Abstract

Patients with heart failure and sleep apnea are at increased risk for developing arrhythmias. Whether treatment of sleep apnea reduces arrhythmias is unknown. The purpose of this study was to determine whether adaptive servo-ventilation (ASV) with optimal medical therapy (OMT) reduces atrial fibrillation (AF) and/or ventricular tachycardia/ventricular fibrillation (VT/VF) burden compared to OMT alone. We conducted a prospective substudy of patients with pacemakers/defibrillators in the Cardiovascular Improvements with Minute Ventilation-Targeted ASV Therapy in Heart Failure (CAT-HF) trial. Change in arrhythmia burden was compared using a mixed model analysis to account for multiple measurements per patient.
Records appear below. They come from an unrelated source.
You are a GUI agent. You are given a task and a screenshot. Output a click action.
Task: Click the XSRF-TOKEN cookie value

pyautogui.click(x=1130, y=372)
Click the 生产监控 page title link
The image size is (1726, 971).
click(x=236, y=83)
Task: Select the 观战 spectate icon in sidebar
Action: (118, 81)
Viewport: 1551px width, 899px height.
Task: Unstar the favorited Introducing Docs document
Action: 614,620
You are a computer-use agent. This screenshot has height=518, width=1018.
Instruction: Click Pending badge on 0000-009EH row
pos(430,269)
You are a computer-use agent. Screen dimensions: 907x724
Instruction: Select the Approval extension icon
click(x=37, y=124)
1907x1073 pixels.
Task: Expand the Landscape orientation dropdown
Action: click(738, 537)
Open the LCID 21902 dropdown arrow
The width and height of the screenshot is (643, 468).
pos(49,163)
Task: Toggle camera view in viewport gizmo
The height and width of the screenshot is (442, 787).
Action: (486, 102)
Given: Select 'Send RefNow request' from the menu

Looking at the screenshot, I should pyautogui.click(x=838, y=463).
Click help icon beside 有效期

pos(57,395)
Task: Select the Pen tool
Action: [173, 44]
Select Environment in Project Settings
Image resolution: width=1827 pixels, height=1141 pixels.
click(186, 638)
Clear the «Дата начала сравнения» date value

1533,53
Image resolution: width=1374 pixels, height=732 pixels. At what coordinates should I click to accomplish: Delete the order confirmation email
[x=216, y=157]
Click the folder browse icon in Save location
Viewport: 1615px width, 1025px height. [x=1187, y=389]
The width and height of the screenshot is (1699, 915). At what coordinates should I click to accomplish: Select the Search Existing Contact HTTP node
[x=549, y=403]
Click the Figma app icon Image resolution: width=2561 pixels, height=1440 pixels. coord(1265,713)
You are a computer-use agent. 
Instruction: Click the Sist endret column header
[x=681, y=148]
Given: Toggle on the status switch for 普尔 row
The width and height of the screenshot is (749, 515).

Among 35 randomized patients eligible and analyzed (19 ASV, 16 OMT only) in the AF cohort, mean age was 64 ± 12 years, 23% were women (n = 8), 49% had previous AF (n = 17), 89% had reduced ejection fraction (n = 31), and mean apnea hypopnea index was 41 ± 17 events per hour. Baseline characteristics were similar between groups. Change in AF burden from baseline to follow-up was -15.8% ± 36.5% with ASV vs +23.7% ± 36.2% with OMT (P = .034). There was no significant change in the AF cohort in the mean number of VT/VF events: +3.3 ± 14.9 events with ASV vs -0.3 ± 7.3 events with OMT (P = .58). Five subjects had appropriate therapies for VT/VF in the ASV arm vs 6 subjects in the OMT arm. This study provides proof of concept that treatment of sleep apnea with ASV leads to reduction in AF burden compared with OMT alone, without an increase in VT/VF events. This hypothesis should be tested in a large outcomes trial.